Enclave Design Patterns
This document catalogs application-level enclave design patterns — Shared, Personal, Group Chat, and DM. The patterns are informative: the core protocol does not mandate any of them. They illustrate how the RBAC v2 state/trait model and the confidentiality plugins compose into recognisable application archetypes.
Table of Contents
Shared Enclave
A Shared Enclave is an enclave whose data and access-control are intended to be jointly used by multiple identities.
Typical characteristics- Multi-writer / multi-reader by design
- RBAC is centered on group roles (e.g., Admin/Member/Moderator)
- Data is considered collective (not owned by a single identity)
- Group chat enclave
- A protocol-level registry/directory enclave
- DAO / project coordination enclave
- Shared public feed with moderators
Personal Enclave
For the full RBAC v2 design, see Personal Enclave.
A Personal Enclave is an enclave whose data is logically owned and controlled by a single identity, even if many others can read or contribute under permission.
Typical characteristics- A single "owner" identity is the final authority for RBAC and lifecycle
- Designed for portable identity-scoped data with a unified API
- Others can write into it (e.g., comments, reactions) but the enclave remains owner-governed
- A user's posts / profile / settings enclave
- A user's inbox / notifications enclave
- Personal "data vault" enclave used across apps
Confidentiality is split across two plugins: identity-aead seals owner-only private events (deterministic HKDF from identity_priv), and ecdh-envelope seals cross-enclave inbound notice events (one-shot sender→recipient ECDH with optional handoff sub-encryption for group-invite bootstrap).

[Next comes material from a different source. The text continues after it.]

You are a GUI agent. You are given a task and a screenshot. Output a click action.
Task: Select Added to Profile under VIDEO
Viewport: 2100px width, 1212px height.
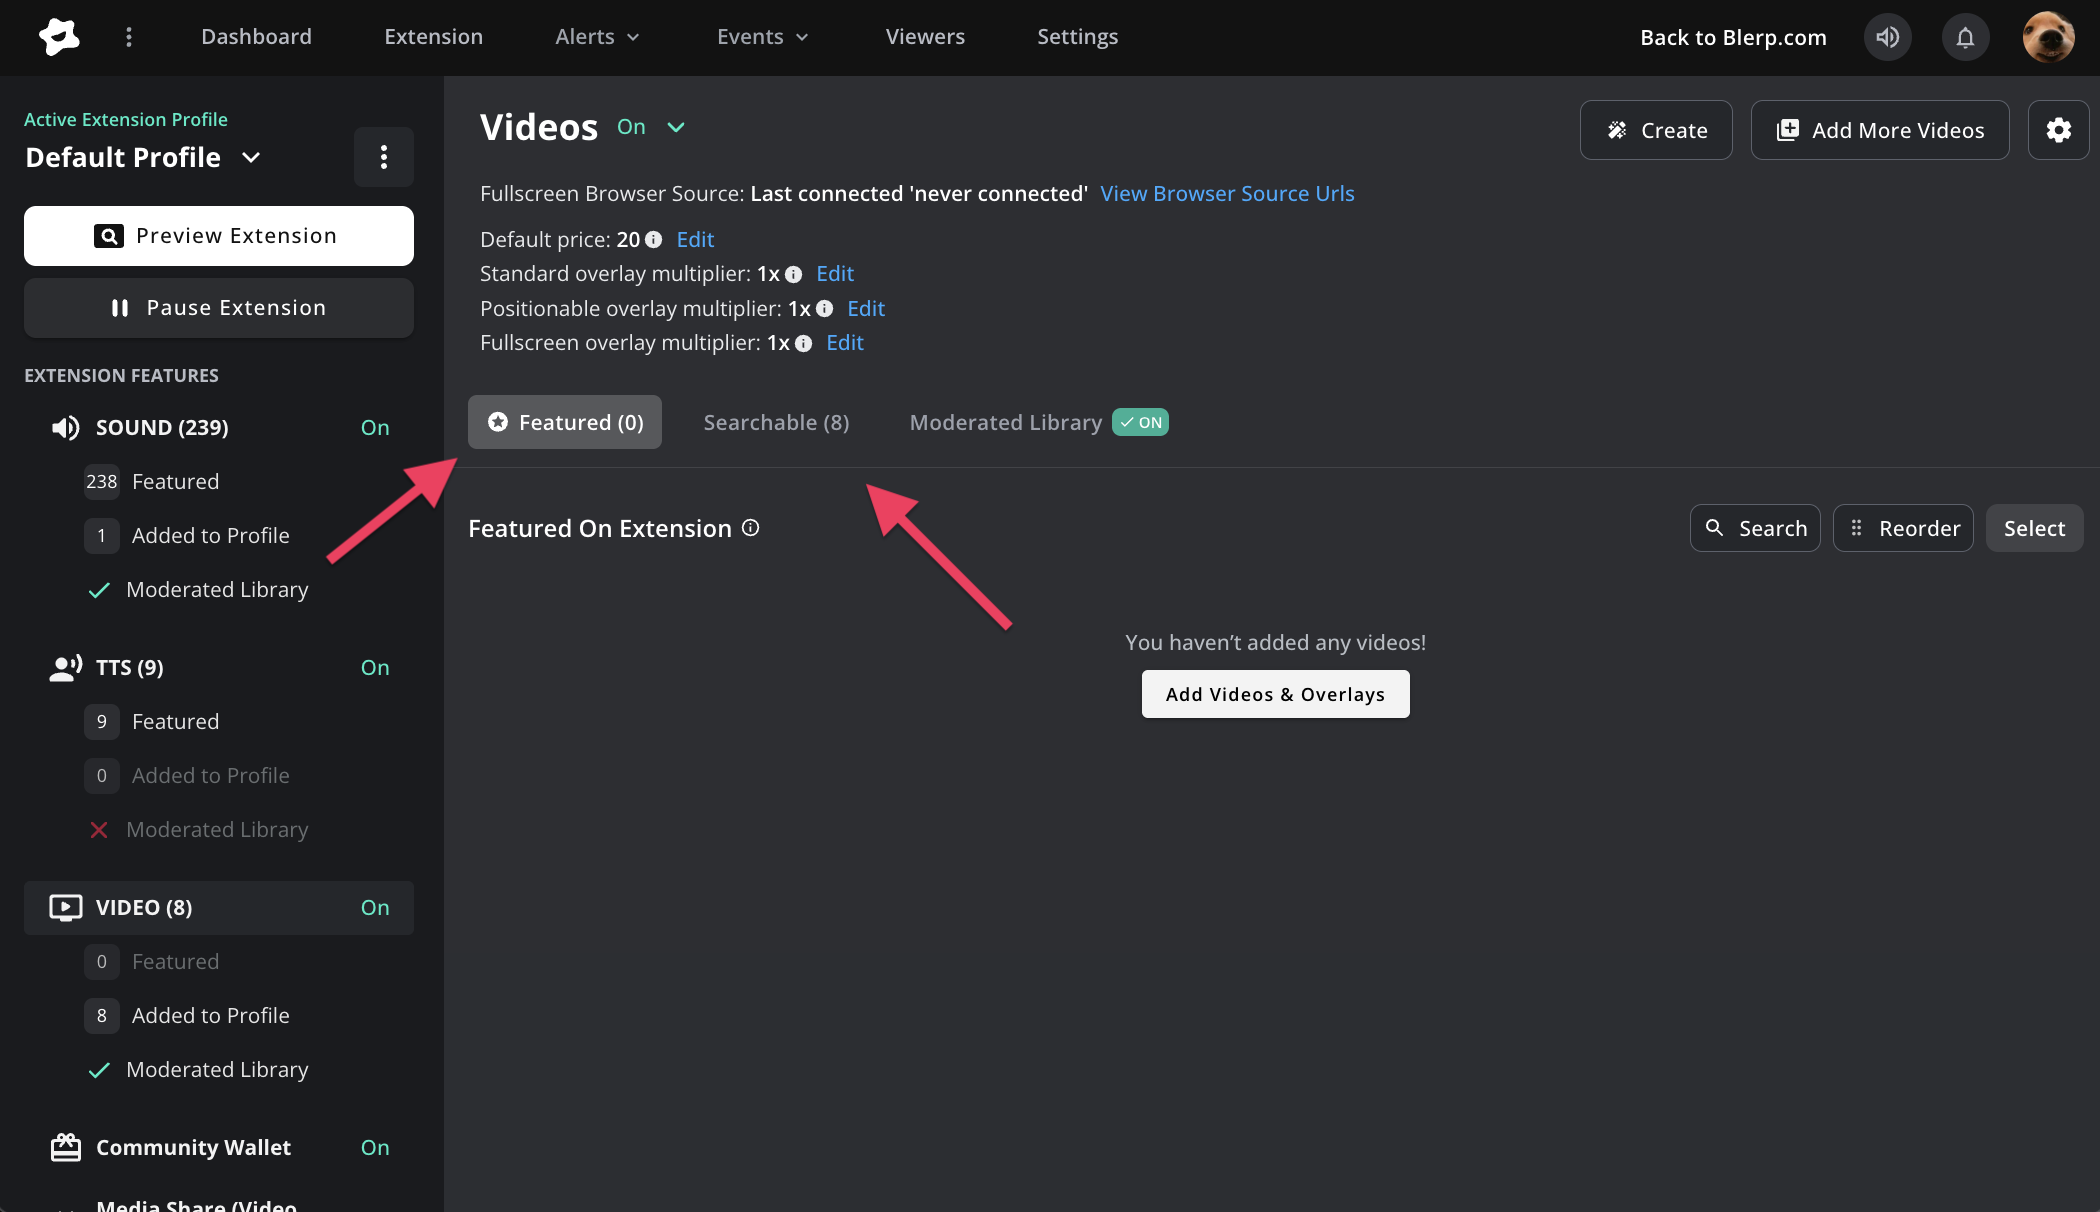tap(210, 1016)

For the full RBAC v2 manifest, state transitions, and event-operator matrix, see Personal Enclave.
Registration
After creating a personal enclave, the owner can publish a discovery record so others can find it by public key. The Registry enclave is one such mechanism (see enclaves/registry.md → reg_identity with the enclaves.personal field). Other mechanisms (a well-known URL on the owner's domain, a custom directory enclave) are equally valid; the core protocol does not mandate Registry-based discovery:
id_pub → reg_identity → enclaves.personal → enclave_id → reg_enclave → nodeGroup Chat
A Group Chat Enclave is a shared space for multi-party messaging. It uses the RBAC v2 State/trait model with PENDING, MEMBER, and BLOCKED states, plus owner/admin/muted/dataview traits. Multiple join paths (application, auto-join, direct invite), gated transitions, and trait-based moderation. Confidentiality is provided by the mls-lazy plugin (lazy-MLS binary ratchet tree with O(log N) epoch distribution and an additive OR-wrap fallback for sub-key wallets).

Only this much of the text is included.